O ne aim of “Objects of Desire” is to show how the same objects in the limited repertory of still life–wine bottles and fruits, pipes and shaving kits–take on very different meanings, public and private, over time. The show succeeds spectacularly in this regard. Gerald Murphy’s Razor (1924) is alert to consumerist art during the 1920s, the so-called “golden age of advertising.” The razor crossed with the fountain pen, surmounted by a box of matches, reminds those in the know that Murphy, the model for the hero of F. Scott Fitzgerald’s Tender Is the Night, gave up painting to run the family business, Mark Cross pens. When a trompe l’oeil shaving brush and a match turn up later in the show in Magritte’s Personal Values (1952), they have an oneiric suggestiveness quite in contrast to Murphy’s flat factuality. Superimposed against a blue sky, Magritte’s comb seems to be lying on clouds of shaving cream–a painter’s dream–while the match lies asleep on the floor. Still-life objects that have figured for centuries as reminders of mortality can take on new urgency under the pressure of history. In Max Beckmann’s Still Life With Three Skulls (1945), the greenish skulls on the table look fresh–as indeed they were in that harrowing year–like not-quite-ripe fruit. Warhol’s Skull (1976) now reads unavoidably as a premonition of AIDS.
Passing through the final rooms of the show, one feels the pressure of an argument beginning to emerge. Painting gives way increasingly to 3-D sculpted still lifes, such as Jasper Johns’ brace of cast bronze Ballantine Ale cans (Painted Bronze, 1960), and found objects. Those dueling Greek painters return in a new guise, as Mario Merz, in the Zeuxis role, covers a glass table with an array of fresh vegetables and fruit, changed daily by a New York caterer (Spiral Table, 1982), while Christo, playing Parrhasios, conceals the familiar Cézannesque shapes–wine bottle, vase, etc.–under a drapery of canvas (Package on a Table, 1961).

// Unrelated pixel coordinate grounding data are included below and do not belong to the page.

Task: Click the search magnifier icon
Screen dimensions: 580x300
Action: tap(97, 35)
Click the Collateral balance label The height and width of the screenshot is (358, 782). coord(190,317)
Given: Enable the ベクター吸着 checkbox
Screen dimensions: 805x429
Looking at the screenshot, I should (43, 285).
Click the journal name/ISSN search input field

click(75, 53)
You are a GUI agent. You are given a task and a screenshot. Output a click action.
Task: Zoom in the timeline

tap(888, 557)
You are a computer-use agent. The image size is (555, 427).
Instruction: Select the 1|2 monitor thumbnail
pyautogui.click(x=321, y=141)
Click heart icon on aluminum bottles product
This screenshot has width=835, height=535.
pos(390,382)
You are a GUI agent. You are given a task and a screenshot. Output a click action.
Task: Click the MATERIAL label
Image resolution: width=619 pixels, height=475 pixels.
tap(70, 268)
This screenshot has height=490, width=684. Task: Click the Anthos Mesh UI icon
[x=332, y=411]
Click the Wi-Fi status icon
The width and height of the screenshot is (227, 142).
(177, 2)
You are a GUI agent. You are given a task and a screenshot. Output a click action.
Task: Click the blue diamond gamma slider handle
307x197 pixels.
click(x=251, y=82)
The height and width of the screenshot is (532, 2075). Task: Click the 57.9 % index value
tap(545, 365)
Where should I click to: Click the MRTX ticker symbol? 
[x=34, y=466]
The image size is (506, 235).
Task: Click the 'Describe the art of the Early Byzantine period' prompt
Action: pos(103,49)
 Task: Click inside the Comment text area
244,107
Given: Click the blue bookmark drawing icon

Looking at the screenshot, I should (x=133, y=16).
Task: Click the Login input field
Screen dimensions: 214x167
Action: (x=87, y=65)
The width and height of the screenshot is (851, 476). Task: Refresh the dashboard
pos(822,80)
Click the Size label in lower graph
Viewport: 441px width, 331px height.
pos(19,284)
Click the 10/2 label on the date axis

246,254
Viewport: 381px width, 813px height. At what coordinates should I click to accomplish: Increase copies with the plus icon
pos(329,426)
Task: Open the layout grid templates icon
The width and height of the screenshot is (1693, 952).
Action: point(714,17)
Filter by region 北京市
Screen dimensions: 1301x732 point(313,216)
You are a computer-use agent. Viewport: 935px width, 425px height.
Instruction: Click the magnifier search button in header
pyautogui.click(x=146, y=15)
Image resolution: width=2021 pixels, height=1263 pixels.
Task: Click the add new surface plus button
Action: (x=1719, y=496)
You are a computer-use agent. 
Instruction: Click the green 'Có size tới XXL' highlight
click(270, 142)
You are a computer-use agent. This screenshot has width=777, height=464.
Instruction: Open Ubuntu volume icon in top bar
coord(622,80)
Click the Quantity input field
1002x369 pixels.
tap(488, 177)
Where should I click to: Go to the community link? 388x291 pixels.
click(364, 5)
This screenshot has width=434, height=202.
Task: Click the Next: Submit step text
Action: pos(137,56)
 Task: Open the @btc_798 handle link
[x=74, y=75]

W e’re meant to feel that we’re coming to the end of the line, an impression confirmed in Domenico Gnoli’s painting of an empty table covered with a lace tablecloth, Without a Still Life (1966), placed toward the end of the show and chosen for the cover of the catalog. The still-life objects have escaped, leaving the bare table, the bare canvas.
MoMA’s story of modern art, beginning with Cézanne and ending with abstraction, has been confirmed, but at a cost. The final rooms feel like classrooms, with lessons hammered home. The show ends as it began, in a small white room holding one object. This time the altarpiece is a plain white block of marble centered on the floor, Wolfgang Laib’s Milkstone (1988). A wall panel explains that a film of milk covers the top of the marble, so that a “living substance” (milk) has been “stilled,” thus “embodying the quintessential definition of the still life.” Such heavy-handed conceptual humor is a far cry from Duchamp’s mercurial wit, or from the visceral delight of Meret Oppenheim’s Object (1936), the famous fur-lined teacup. Now that’s a living object stilled.